The difference between pass-by-reference and pass-by-pointer is that pointers can be NULL or reassigned whereas references cannot. Use pass-by-pointer if NULL is a valid parameter value or if you want to reassign the pointer. Otherwise, use constant or non-constant references to pass arguments.

Does pass by value use pointers?

Yes to both. Pointers are passed by value as anything else. That means the contents of the pointer variable (the address of the object pointed to) is copied.

How many ways can you pass a pointer?

There are three ways to pass variables to a function – pass by value, pass by pointer and pass by reference.


A reference is semantically the following:

T& <=> *(T * const)

const T& <=> *(T const * const)

T&& <=> [no C equivalent] (C++11)

As with other answers, the following from the C++ FAQ is the one-line answer: references when possible, pointers when needed.

An advantage over pointers is that you need explicit casting in order to pass NULL. It's still possible, though. Of the compilers I've tested, none emit a warning for the following:

int* p() {
    return 0;
}
void x(int& y) {
  y = 1;
}
int main() {
   x(*p());
}

In fact, most compilers emit the same code for both functions calls, because references are generally implemented using pointers.

Following this logic, when an argument of (non-const) reference type is used in the function body, the generated code will just silently operate on the address of the argument and it will dereference it. In addition, when a call to such a function is encountered, the compiler will generate code that passes the address of the arguments instead of copying their value.

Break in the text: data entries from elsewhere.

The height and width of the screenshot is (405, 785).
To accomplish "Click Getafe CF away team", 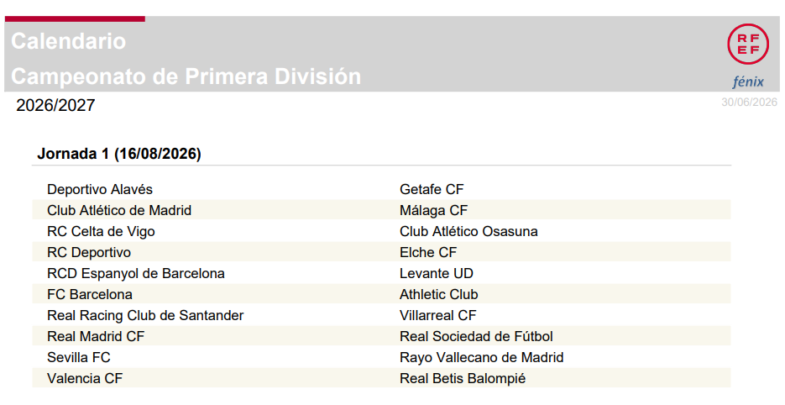I will tap(432, 189).
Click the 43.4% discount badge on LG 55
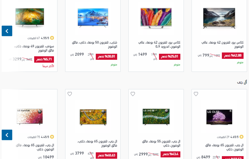249x159 pixels. (170, 154)
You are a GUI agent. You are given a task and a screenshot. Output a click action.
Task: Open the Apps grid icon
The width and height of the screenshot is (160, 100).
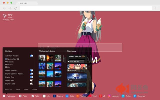pyautogui.click(x=21, y=96)
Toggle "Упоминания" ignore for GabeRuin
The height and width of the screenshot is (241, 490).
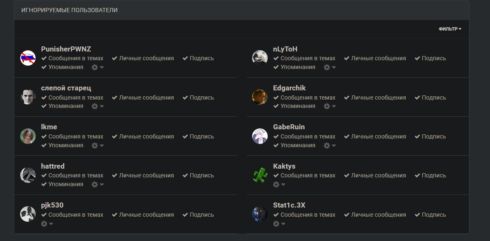[x=294, y=145]
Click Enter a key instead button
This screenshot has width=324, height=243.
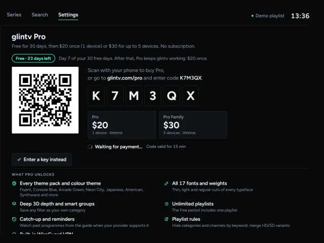[x=42, y=159]
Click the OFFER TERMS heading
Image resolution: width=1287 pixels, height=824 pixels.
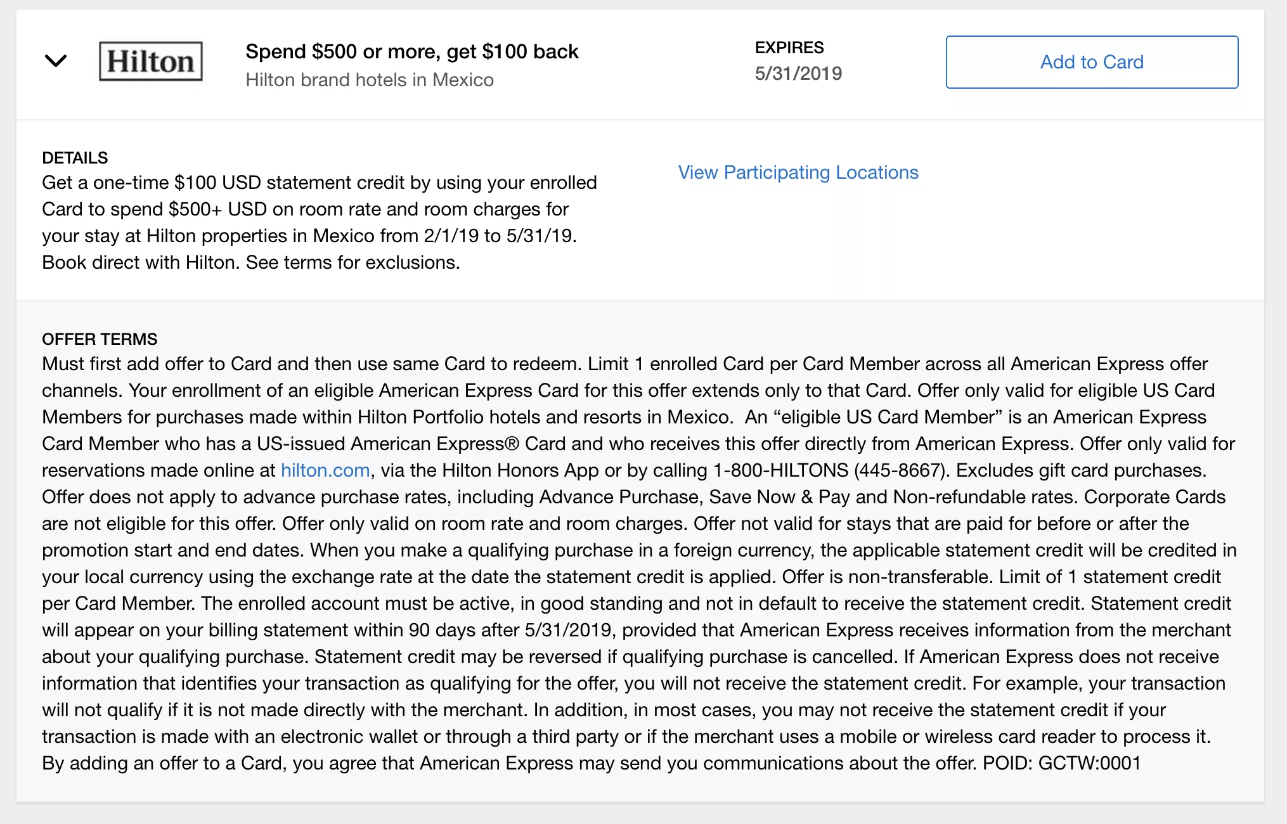click(99, 339)
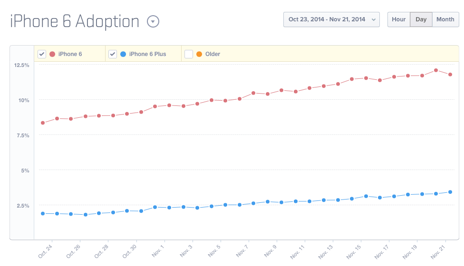Uncheck the iPhone 6 series checkbox
Screen dimensions: 464x266
42,54
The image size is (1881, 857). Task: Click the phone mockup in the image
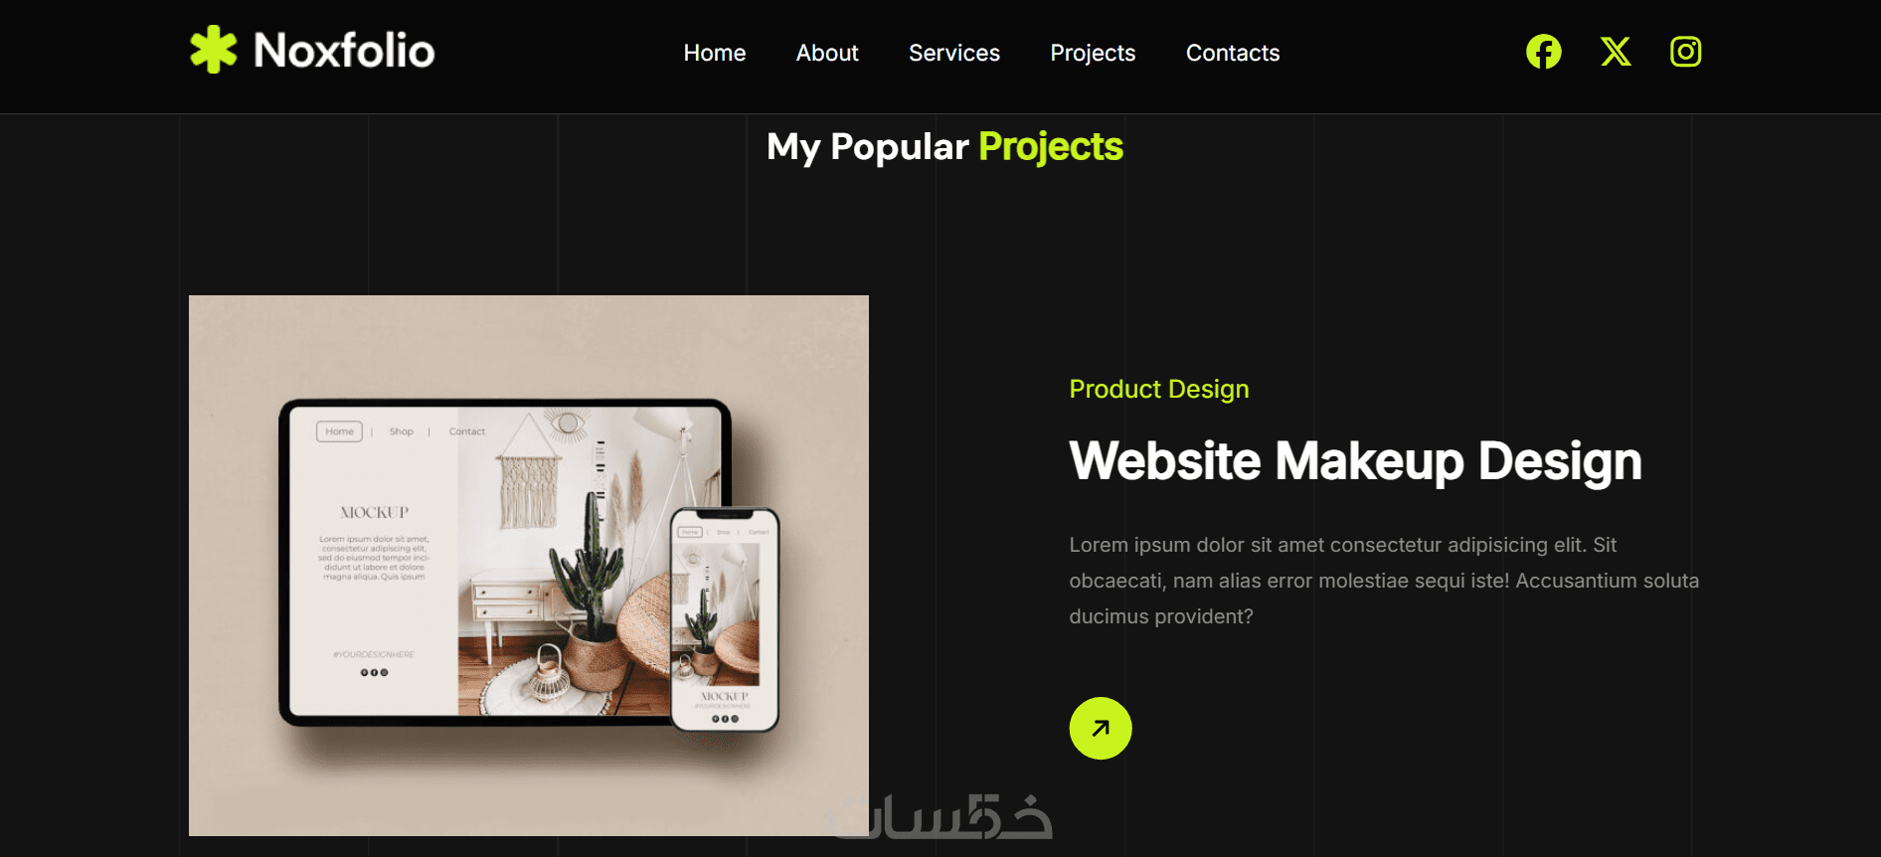tap(725, 619)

Basically, references and pointers are not very different from an implementation point of view, the main (and very important) difference is in the philosophy: a reference is the object itself, just with a different name.

References have a couple more advantages compared to pointers (e. g. they can't be NULL, so they are safer to use). Consequently, if you can use C++, then passing by reference is generally considered more elegant and it should be preferred. However, in C, there's no passing by reference, so if you want to write C code (or, horribile dictu, code that compiles with both a C and a C++ compiler, albeit that's not a good idea), you'll have to restrict yourself to using pointers.


Pass by pointer is the only way you could pass "by reference" in C, so you still see it used quite a bit.

The NULL pointer is a handy convention for saying a parameter is unused or not valid, so use a pointer in that case.

References can't be updated once they're set, so use a pointer if you ever need to reassign it.

Prefer a reference in every case where there isn't a good reason not to. Make it const if you can.


Here is a good article on the matter - "Use references when you can, and pointers when you have to."


Use references all the time and pointers only when you have to refer to NULL which reference cannot refer.